The medical community is masters of the heart. An exquisitely engineered organ. The predictability of its beat can confirm life or death. Its electrical conduction seen in a beautifully organized pattern that can be qualified, quantified and assessed. We study these hearts, find ways to keep them beating longer, and rely on them as a compass for the rest of the body. And for as much as I can hold in awe the knowledge of these scientists…the explorers…I moreover marvel at the heart they possess within them.

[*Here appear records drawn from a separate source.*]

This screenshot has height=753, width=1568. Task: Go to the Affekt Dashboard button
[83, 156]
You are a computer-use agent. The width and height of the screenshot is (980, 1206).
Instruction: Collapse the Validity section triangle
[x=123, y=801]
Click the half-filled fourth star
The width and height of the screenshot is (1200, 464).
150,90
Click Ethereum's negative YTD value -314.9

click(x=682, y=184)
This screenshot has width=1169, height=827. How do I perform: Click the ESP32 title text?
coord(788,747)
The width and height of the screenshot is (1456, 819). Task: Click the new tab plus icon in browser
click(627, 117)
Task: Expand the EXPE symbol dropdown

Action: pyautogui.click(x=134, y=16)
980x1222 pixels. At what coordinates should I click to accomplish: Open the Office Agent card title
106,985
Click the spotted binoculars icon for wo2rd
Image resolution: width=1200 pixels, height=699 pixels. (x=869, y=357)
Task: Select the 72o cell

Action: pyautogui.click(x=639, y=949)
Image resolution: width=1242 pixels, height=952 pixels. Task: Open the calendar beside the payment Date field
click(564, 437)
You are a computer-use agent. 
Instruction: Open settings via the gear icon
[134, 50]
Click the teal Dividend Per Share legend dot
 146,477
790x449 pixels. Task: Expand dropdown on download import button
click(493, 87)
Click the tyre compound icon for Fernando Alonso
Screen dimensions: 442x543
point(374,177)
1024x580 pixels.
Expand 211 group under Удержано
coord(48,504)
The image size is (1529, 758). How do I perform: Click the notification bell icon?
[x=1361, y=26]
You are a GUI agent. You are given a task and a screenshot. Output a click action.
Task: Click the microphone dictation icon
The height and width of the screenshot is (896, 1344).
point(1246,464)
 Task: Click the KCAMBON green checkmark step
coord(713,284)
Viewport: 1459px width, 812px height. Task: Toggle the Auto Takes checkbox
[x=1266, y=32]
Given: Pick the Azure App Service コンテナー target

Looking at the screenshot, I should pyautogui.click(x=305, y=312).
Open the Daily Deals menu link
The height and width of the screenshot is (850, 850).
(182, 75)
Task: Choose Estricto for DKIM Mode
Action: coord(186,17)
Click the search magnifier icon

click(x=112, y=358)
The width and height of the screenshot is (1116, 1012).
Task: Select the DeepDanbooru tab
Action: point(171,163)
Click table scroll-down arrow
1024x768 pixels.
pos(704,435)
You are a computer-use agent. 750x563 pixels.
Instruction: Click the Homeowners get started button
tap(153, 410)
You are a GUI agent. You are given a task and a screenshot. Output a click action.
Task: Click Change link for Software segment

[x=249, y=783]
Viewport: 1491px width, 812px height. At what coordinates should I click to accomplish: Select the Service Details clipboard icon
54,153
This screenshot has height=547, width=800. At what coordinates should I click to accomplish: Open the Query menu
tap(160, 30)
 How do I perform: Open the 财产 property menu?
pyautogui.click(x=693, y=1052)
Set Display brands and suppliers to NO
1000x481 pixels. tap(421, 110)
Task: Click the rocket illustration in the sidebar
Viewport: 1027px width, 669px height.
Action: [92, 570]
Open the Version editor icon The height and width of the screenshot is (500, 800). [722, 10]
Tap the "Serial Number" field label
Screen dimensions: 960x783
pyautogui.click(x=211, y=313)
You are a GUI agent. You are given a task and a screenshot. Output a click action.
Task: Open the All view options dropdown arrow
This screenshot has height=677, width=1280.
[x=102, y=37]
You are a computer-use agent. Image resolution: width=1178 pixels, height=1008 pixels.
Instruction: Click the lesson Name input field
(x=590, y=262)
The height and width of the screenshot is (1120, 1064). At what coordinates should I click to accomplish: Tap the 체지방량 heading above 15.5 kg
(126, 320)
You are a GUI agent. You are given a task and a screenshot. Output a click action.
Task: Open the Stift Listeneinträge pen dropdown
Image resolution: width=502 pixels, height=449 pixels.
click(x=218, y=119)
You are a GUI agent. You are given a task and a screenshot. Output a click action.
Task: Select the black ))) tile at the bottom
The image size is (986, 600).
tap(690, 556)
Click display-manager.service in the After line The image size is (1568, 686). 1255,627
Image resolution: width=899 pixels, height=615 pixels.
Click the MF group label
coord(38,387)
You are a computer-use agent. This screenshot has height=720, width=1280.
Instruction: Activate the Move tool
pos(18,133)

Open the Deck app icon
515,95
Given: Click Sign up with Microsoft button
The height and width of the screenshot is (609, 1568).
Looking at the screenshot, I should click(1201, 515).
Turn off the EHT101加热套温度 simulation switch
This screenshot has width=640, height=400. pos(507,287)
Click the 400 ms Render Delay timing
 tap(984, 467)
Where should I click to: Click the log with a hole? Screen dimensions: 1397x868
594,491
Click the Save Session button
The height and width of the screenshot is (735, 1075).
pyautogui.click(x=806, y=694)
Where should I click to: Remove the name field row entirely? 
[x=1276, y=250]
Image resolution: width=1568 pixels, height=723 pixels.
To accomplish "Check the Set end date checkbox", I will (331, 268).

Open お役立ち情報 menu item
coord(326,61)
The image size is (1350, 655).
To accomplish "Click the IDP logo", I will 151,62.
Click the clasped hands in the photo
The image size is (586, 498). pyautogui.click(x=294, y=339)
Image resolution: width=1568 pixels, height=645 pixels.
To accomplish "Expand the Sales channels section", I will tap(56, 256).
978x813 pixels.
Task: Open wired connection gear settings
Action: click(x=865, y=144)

“Hi’ya doc. Funny that you can charge when I’m late or don’t show up. I should be sending you my bill,” she hears after she rushes back from emergency surgery. “Are you sure you can start my IV first try?” He hears after his hands were compressing a chest of a dead patient minutes prior. And they give and they give. And they stay up all night with highlighters in their hand or the decision they made that day weighing on their minds. And they give more. And administration adds more rules and they study more. And they give.
And then they hear “Go to Haiti. On your own vacation time…yes, of course your own money. The roads will be bumpy, and you can’t speak Creole. No matters. Come pour your heart into a people who could never repay you.”
And these heart masters are intrigued. And can’t think of a thing more pure and right. And the roads aren’t that bad from what they remember, and it turns out they are all speaking the same language. And the repayment is worth so much more than anything monetarily tangible that it baffles the mind.
They have no idea how far their good work will spread this mission week. They just cast it out. With love and enthusiasm and concern and care and the hope that tomorrow will be better than today. And they listen to the heart and watch its rhythm on their screen. Masters.